Your an asset to any team that needs a 3rd line troubleshooter…

, either in a volunteer or paid basis.

DNS on it’s own it hard to get right, add a VPN , things get complex , quickly.

There also seems to be a bit of arugment who should be managing the resolver …

Being a systemd ULTRA , i believe it should be systemd.

Hi @vazae I just updated the flakes and the mullvad-vpn service is blocking all my connections. (github:NixOS/nixpkgs/9b19f5e77dd906cb52dade0b7bd280339d2a1f3d)

Any idea? Thanks!

There haven’t been any nontrivial commits to the nixos module recently as far as I can tell.

Mullvad was recently bumped from 2023.5 to 2023.6; I think they updated the setting format?

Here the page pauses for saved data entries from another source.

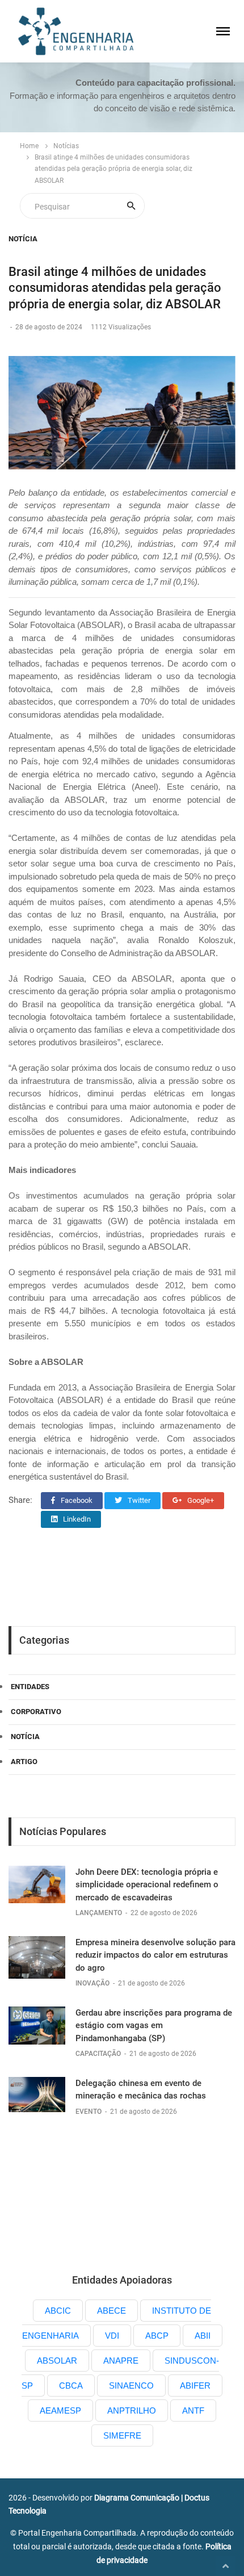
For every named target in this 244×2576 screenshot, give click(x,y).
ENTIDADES (30, 1686)
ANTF (193, 2410)
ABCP (157, 2335)
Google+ (200, 1500)
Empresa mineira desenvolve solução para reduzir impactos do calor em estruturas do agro (155, 1955)
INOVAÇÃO (93, 1983)
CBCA (71, 2385)
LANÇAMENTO (99, 1913)
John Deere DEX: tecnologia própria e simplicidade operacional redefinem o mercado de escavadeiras (146, 1885)
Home (29, 146)
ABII (203, 2335)
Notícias (66, 146)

When I updated I removed the files in /etc/mullvad-vpn and restored my settings manually, e.g.

mullvad account login
mullvad auto-connect set on
mullvad relay set tunnel-protocol wireguard
mullvad relay set location ...

Hey. I just wanted to let you know that your recommended solution in the post that I am replying to was the only way I could get my mullvad VPN functional. Thank you very much for that! I can only hope a fix (from whichever side) comes out soon enough so that we could stop relying on such solutions.